As the 2nd driest state in the nation, Utah’s amazing rivers are the lifeblood of Utah’s wildlife—yet these rivers have no legal right to exist.
Utah has some of America’s most amazing rivers carving through its desert landscapes including the iconic Colorado, the Green, the San Juan and Bear Rivers.
Utah’s rivers do a lot more than carry water to cities and farms. Rivers provide a crucial lifeline for 80 percent of Utah’s wildlife species for at least a portion of their life cycles. For most birds, mammals, reptiles, amphibians and all fish, rivers are central to their existence.
Free flowing rivers are extremely important because of the adjacent corridor of vegetation, called a riparian zone. These riparian areas support more Utah wildlife species than all other habitat types combined.
For birds, these strips of lush vegetation provide important nesting and prey habitat, which is why bird densities are often twice as high in riparian areas than in upland areas. In the arid southwest, including parts of Utah, over 75% of all bird species nest primarily in riparian zones. For amphibians and mammals, rivers serve as both a source of water and as a vital migration corridor.
Utah’s rivers are essential to our economy
Utah’s rivers are also important for recreation and the $12 billion state outdoor industry. Birders, rafters, kayakers, hunters and fishermen come from all over the world to enjoy Utah’s rivers and the amazing recreation opportunities they support.
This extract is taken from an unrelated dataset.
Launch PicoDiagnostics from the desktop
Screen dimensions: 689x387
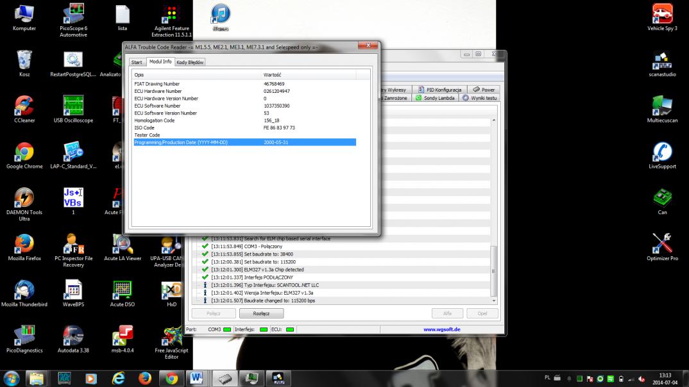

Many people are shocked to learn Utah’s rivers have no legal right to exist. Our rivers are really just someone’s water rights headed downstream and that is why many of Utah’s fisheries are often dried up for agriculture, energy extraction and municipal use. In Utah, municipal and agricultural diversions partially or totally dewater 53 % of the State’s 6,281 miles of fishery streams every year. As Utah proposes to divert, dam, and channel more of the state’s amazing rivers, the future of Utah’s wildlife and aquatic species grows more and more uncertain.